Difficile de reprocher à une personne de vouloir s’emparer du bonheur, même au détriment des autres. Cette chasse au bonheur hante les philosophes depuis l’Antiquité grecque. Pour les platoniciens, faire le bien est la voie à suivre; pour les chrétiens, cette félicité se trouve dans l’au-delà; pour les sophistes, l’opportunisme est tissé à même l’être humain.
Selon Thomas Mekhaël, professeur enseignant en éthique à l’ÉTS, la conception du bonheur des sophistes est encore aujourd’hui la vision la plus répandue. « Dans un monde où chacun veut tirer son épingle du jeu, comment apprendre à collaborer? », se questionne-t-il?
Fasciné dès son jeune âge par la quête de l’équilibre entre la justice et la poursuite du bonheur, Thomas entreprend des études universitaires en philosophie. Influencé par la pensée helléniste, Thomas rédige son mémoire sur Thrasymaque de Chalcédoine. Aux yeux de ce sophiste, « celui qui commet l’injustice est plus heureux que celui qui agit en fonction de la justice ». Seules les lois peuvent entraver cet égocentrisme. Thomas Mekhaël obtient sa maîtrise en 2015 de l’Université de Montréal avec la mention d’excellence.
Son champ d’expertise : l’éthique appliquée
Peu d’emplois sont disponibles à sa sortie d’université. Qu’à cela ne tienne, Thomas agrandit son champ d’expertise et opte pour un certificat en éthique et droit. La Commission Charbonneau a participé à l’éveil collectif. Une constatation s’impose : la corruption de quelques-uns nuit à l’ensemble de la société, y compris aux personnes corrompues, puisque le marché se trouve en partie paralysé par l’explosion des coûts. L’éthique professionnelle devient à l’ordre du jour au sein des organisations.

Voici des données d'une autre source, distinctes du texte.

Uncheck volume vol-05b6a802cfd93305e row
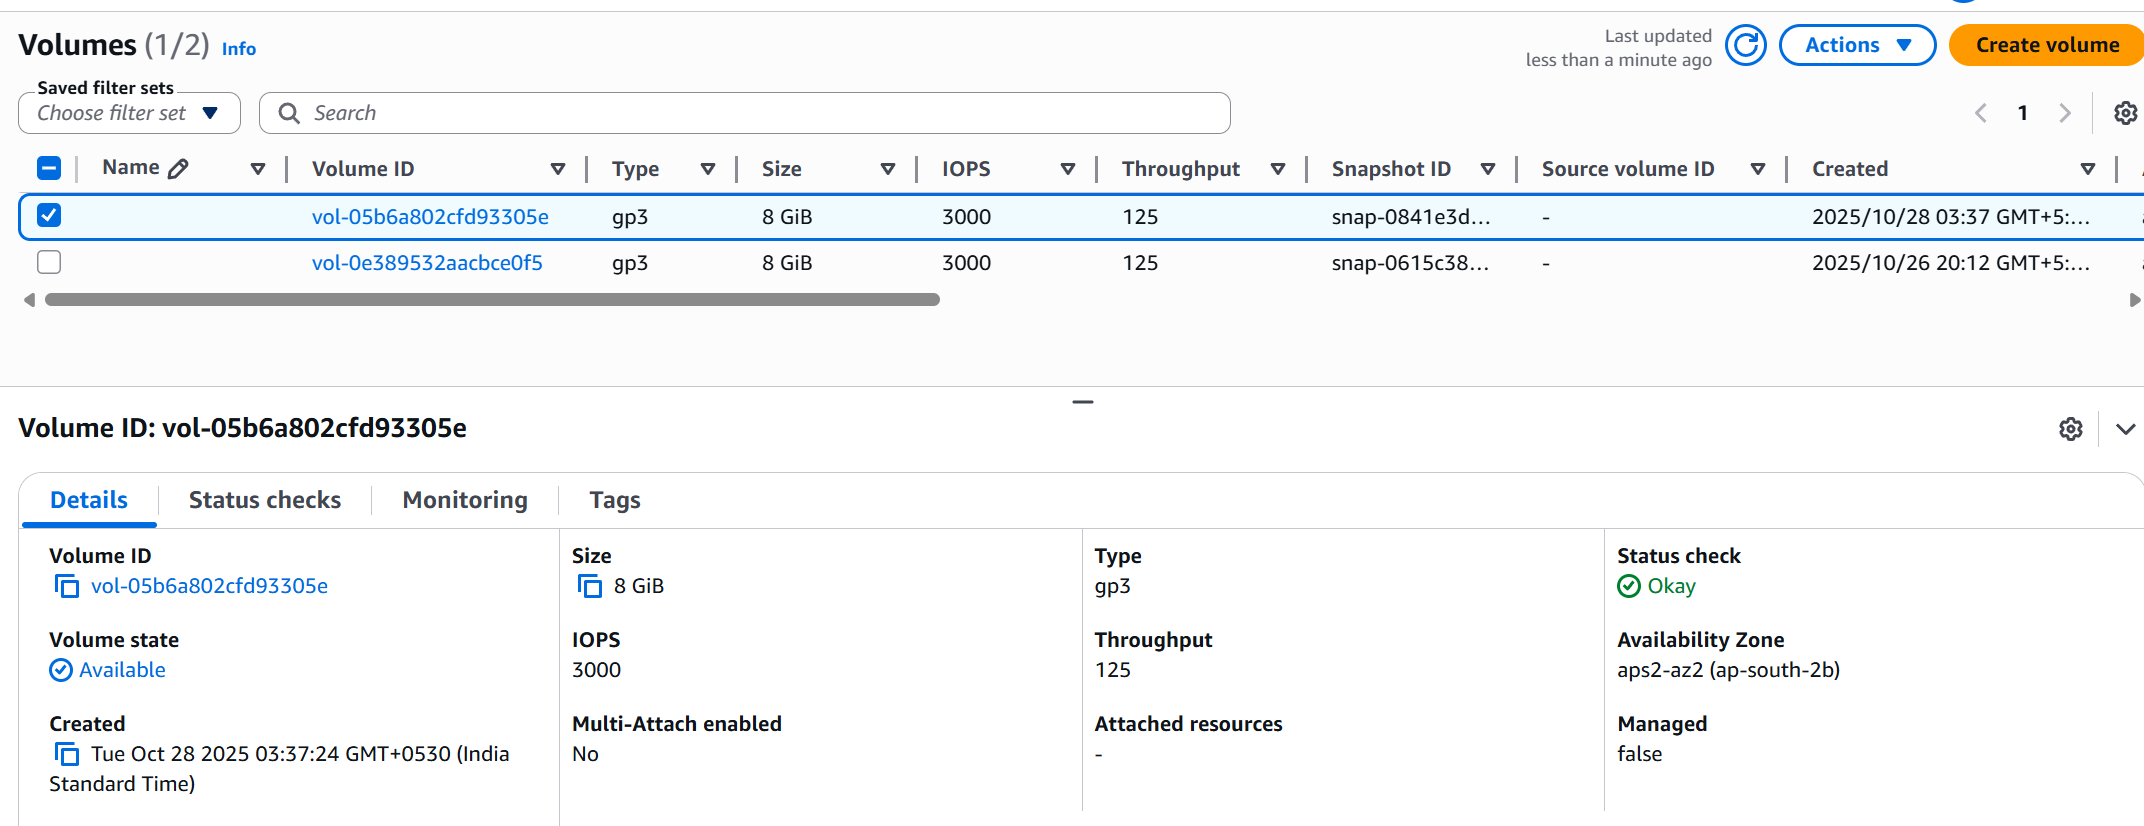This screenshot has width=2144, height=826. pos(49,216)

Les portes de l’enseignement s’ouvrent alors pour Thomas Mekhaël. Après avoir participé à la création d’un cours sur l’éthique à l’ÉTS durant la pandémie, Thomas reçoit une demande similaire de la part de Polytechnique Montréal. Puis en 2024, le jeune chargé de cours obtient un poste de professeur enseignant en éthique à l’ÉTS.
Un philosophe en génie!
Je suis d’abord et avant tout un enseignant », affirme Thomas Mekhaël. Ses recherches, ses préoccupations, le livre qu’il a coécrit, l’éthique et le génie québécois, ou encore, les conférences qu’il donne ont toujours une visée pédagogique.
Thomas est agréablement surpris par l’ouverture d’esprit des étudiantes et étudiants de l’ÉTS. Le milieu du génie est régulièrement confronté à des dilemmes moraux. Que faire lorsqu’une entreprise qui désire engranger le maximum de profits demande de contourner certaines lois environnementales pour réduire les coûts? L’obligation morale de protéger le public fait partie du devoir des ingénieures et ingénieurs. Alors, perdre son poste ou accepter une entorse à ses valeurs? « En réfléchissant à la façon d’améliorer le système, ce ne sera plus nécessaire de recourir à ce sacrifice individuel la prochaine fois que nous serons en face d’un tel choix », affirme Thomas.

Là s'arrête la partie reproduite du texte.